| Outcome | Probability | Yes Bid | Yes Ask | 24h Change | Volume | |
|---|---|---|---|---|---|---|
| Before 2025 | 0% | 0¢ | 0¢ | — | $0 | Resolved |
| Before 2026 | 0% | 0¢ | 0¢ | — | $0 | Resolved |
| Before 2027 | 0% | 0¢ | 0¢ | — | $0 | Trade → |
| Before 2028 | 0% | 0¢ | 0¢ | — | $0 | Trade → |
| Before 2030 | 0% | 0¢ | 0¢ | — | $0 | Trade → |
This market asks when OpenAI will achieve artificial general intelligence (AGI), aggregating trader expectations about the timing of a major technological milestone with wide economic and societal implications.

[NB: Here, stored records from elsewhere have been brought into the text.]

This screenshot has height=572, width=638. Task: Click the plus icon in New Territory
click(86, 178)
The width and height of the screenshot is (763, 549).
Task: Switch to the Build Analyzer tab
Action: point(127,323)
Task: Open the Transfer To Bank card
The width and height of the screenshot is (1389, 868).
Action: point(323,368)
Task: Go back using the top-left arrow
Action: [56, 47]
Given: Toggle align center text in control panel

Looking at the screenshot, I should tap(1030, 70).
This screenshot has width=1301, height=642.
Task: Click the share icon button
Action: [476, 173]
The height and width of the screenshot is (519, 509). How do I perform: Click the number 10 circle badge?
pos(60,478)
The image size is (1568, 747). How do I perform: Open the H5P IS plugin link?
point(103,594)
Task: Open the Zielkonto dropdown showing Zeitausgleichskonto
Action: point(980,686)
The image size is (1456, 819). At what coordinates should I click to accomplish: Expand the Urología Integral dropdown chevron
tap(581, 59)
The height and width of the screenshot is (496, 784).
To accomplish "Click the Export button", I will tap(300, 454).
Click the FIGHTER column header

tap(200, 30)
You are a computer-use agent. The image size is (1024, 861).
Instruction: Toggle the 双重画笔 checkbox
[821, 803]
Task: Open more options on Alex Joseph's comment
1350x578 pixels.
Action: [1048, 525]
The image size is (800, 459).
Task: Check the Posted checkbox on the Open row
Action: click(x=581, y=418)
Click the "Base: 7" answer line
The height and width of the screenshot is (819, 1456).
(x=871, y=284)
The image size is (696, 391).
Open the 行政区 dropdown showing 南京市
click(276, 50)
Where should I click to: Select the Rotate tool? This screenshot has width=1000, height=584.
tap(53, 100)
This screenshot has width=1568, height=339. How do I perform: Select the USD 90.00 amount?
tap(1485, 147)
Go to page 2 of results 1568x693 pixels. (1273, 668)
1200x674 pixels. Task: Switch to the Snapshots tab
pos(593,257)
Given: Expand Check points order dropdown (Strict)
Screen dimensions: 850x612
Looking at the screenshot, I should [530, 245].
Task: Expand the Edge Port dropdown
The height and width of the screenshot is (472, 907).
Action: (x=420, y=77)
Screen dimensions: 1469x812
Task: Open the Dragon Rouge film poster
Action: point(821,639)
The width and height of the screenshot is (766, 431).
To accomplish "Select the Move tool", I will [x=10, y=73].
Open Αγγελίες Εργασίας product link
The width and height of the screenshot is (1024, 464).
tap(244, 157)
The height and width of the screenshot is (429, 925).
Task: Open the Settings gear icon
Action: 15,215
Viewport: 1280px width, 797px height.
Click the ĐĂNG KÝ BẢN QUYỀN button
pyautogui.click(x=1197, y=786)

AGI refers to systems with broadly human-like general cognitive abilities rather than narrow, task-specific performance. OpenAI is one of the most prominent organizations working on large-scale AI systems, and public progress, demonstrations, and debate about definitions have driven repeated reassessments of likely timelines. Uncertainty stems from both technical unknowns and debates over what evidence should count as AGI.
Market prices reflect the collective judgments of participants about which outcome will meet the event's official resolution criteria and are updated as new information arrives; they are not guarantees and can change with new evidence or reinterpretation of that evidence.
Each outcome corresponds to the mutually exclusive time window or resolution condition specified on the event page; when the market resolves, the outcome that matches the event's published resolution criteria will be declared the winner.
Settlement follows the platform's official resolution rules for this event: KALSHI will apply the definition, evidence standards, and decision procedures posted on the event page, so traders should consult those rules for the precise threshold and proof requirements.
Significant peer-reviewed papers, reproducible benchmark results showing broad generalization, public product demonstrations that exhibit wide-ranging autonomous problem solving, changes in OpenAI's disclosed compute or staffing, and corroborating assessments by independent experts or institutions are all the kinds of information that can shift market views.
Such actions can materially affect the timing of public demonstrations or deployments and therefore influence market prices, but they do not change the event's settlement rules: the final resolution depends on whether the evidence meets the event's predefined criteria regardless of the reasons for delays or accelerations.
Treat the market as a real-time aggregation of diverse expectations and combine it with technical literature, expert commentary, OpenAI's public disclosures, independent benchmark results, and trends in compute and investment to form a rounded assessment; the market is one informative input rather than definitive proof.